_EXTRACTED MATERIAL_:
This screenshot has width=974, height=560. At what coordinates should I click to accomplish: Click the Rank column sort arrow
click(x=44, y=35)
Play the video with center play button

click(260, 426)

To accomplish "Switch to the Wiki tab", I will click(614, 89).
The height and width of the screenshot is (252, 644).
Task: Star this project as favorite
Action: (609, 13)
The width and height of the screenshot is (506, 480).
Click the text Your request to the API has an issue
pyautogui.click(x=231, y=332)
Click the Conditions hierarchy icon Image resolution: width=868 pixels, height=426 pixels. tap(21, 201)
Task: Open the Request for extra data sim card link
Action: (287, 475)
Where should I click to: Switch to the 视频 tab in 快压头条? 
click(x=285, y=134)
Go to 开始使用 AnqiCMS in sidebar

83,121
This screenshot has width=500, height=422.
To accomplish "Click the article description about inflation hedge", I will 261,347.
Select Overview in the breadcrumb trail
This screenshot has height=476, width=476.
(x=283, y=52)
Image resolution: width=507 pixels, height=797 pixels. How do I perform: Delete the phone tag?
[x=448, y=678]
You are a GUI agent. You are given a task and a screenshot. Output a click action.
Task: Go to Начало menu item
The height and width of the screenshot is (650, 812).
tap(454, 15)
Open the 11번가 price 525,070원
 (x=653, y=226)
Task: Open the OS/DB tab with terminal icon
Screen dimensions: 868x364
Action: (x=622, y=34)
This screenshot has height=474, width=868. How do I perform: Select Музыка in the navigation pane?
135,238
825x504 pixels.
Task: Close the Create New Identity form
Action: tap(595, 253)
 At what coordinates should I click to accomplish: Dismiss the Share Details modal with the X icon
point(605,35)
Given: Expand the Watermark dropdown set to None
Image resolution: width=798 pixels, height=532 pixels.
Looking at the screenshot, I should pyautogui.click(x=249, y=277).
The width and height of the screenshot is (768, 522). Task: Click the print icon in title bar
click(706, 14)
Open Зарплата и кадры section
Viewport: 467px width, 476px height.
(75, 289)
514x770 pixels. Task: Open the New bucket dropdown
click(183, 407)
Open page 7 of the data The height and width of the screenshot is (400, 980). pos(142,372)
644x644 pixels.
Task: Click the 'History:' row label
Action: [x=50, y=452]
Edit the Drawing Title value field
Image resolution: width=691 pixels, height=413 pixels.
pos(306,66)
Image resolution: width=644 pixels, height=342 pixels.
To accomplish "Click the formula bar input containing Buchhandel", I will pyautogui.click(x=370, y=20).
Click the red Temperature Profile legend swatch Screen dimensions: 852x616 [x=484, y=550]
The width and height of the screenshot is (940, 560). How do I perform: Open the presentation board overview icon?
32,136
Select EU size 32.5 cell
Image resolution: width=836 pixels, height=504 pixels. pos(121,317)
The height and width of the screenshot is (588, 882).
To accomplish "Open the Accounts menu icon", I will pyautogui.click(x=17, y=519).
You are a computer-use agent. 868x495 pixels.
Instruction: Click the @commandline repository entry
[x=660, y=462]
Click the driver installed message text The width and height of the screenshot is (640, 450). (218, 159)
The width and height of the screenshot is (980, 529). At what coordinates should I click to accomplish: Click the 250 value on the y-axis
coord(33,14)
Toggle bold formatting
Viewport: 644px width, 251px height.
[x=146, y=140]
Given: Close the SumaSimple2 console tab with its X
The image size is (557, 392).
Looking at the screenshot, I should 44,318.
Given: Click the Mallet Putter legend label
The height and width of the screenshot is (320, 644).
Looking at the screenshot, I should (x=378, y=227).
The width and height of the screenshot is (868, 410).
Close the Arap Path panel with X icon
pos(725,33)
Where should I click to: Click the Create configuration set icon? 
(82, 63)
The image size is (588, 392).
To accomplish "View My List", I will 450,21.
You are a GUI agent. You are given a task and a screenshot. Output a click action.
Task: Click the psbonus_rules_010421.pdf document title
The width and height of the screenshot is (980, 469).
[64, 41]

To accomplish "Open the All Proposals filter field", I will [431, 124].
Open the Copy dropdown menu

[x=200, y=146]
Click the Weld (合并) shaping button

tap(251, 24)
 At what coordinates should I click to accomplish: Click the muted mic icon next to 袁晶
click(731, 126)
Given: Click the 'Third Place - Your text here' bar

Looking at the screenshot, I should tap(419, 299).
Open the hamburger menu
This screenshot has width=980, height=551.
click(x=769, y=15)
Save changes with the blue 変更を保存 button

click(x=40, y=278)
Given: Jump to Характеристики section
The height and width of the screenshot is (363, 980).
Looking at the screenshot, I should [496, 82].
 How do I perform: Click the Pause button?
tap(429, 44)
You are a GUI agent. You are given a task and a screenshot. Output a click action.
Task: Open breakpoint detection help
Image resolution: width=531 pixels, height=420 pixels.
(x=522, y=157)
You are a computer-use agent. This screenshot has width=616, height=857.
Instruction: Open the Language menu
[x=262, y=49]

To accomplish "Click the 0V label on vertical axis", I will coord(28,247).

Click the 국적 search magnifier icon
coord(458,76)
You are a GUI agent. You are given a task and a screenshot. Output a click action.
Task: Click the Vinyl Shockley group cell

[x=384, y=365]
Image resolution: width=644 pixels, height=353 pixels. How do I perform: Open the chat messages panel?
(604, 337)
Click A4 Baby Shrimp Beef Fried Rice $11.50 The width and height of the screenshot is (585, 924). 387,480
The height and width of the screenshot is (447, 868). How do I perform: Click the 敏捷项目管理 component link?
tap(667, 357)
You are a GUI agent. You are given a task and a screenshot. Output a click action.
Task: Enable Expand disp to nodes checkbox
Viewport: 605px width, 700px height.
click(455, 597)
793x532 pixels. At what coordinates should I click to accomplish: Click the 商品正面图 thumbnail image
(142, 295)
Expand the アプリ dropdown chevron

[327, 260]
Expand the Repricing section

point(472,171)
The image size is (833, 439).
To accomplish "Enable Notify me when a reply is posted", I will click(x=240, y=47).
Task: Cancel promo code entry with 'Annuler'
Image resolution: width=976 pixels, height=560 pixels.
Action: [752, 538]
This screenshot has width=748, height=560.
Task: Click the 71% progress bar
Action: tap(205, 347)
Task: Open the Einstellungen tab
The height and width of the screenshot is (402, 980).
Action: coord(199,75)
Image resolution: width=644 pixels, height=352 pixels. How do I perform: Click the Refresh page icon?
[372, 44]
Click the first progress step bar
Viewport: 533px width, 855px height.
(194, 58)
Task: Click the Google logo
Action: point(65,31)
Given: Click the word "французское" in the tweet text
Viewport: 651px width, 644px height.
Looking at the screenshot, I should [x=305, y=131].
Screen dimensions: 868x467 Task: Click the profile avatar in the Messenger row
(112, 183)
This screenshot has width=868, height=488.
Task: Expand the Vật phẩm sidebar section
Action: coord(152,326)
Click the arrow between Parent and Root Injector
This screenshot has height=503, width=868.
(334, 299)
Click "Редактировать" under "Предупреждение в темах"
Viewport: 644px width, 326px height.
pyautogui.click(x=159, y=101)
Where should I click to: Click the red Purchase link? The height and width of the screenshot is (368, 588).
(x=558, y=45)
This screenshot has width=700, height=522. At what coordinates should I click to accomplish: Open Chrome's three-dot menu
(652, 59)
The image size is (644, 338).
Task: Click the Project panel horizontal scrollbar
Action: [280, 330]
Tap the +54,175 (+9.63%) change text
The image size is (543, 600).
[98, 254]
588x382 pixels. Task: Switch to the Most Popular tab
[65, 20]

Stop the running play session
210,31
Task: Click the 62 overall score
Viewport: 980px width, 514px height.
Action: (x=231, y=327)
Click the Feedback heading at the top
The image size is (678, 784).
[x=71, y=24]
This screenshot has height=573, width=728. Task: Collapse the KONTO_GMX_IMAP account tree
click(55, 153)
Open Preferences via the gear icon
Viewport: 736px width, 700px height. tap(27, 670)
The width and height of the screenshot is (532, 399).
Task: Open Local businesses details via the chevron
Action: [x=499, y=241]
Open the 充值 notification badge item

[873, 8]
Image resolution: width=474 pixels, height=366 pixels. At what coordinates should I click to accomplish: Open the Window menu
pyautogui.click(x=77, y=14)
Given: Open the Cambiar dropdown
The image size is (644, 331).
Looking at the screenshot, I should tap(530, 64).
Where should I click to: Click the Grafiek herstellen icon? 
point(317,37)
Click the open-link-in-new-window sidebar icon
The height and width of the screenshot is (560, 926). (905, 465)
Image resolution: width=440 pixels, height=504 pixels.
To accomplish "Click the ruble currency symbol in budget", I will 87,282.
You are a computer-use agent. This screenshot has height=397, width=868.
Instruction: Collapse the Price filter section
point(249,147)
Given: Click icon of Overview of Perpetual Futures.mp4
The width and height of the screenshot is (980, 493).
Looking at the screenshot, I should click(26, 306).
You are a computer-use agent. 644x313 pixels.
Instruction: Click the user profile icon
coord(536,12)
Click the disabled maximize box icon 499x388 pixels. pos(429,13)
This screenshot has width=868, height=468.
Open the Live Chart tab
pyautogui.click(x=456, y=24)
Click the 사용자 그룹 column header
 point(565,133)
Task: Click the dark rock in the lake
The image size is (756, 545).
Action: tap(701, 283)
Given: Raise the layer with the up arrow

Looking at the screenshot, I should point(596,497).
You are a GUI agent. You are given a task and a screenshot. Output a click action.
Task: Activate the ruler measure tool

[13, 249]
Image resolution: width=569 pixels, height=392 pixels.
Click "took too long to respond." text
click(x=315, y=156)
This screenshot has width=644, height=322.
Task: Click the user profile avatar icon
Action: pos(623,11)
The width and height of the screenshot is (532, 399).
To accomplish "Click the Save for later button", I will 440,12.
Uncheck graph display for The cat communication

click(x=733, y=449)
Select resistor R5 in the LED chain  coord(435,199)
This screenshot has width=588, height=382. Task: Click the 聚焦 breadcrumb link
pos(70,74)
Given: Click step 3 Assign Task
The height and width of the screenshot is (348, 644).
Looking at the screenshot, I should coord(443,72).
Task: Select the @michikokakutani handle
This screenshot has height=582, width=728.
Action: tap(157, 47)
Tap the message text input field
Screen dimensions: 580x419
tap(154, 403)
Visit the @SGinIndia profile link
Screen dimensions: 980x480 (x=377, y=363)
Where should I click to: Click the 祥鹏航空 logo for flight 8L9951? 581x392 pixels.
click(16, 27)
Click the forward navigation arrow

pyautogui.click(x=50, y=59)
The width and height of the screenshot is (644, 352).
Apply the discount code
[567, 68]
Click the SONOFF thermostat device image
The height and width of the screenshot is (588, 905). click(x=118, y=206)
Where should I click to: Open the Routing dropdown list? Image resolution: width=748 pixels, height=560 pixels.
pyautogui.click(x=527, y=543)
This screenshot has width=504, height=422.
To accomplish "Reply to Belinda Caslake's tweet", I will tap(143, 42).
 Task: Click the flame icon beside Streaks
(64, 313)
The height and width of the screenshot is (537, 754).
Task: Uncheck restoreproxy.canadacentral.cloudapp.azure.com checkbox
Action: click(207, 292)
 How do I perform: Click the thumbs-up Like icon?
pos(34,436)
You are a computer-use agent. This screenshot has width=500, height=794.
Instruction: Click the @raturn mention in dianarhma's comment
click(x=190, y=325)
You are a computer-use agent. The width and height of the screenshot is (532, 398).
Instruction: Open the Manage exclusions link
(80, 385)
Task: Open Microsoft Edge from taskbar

_EXERCISE PROMPT_: Which lines in the listing above hold the word "tweet"? Show each of them.

_FINISHED TASK_:
Given: Click the word "французское" in the tweet text
To accomplish "Reply to Belinda Caslake's tweet", I will tap(143, 42).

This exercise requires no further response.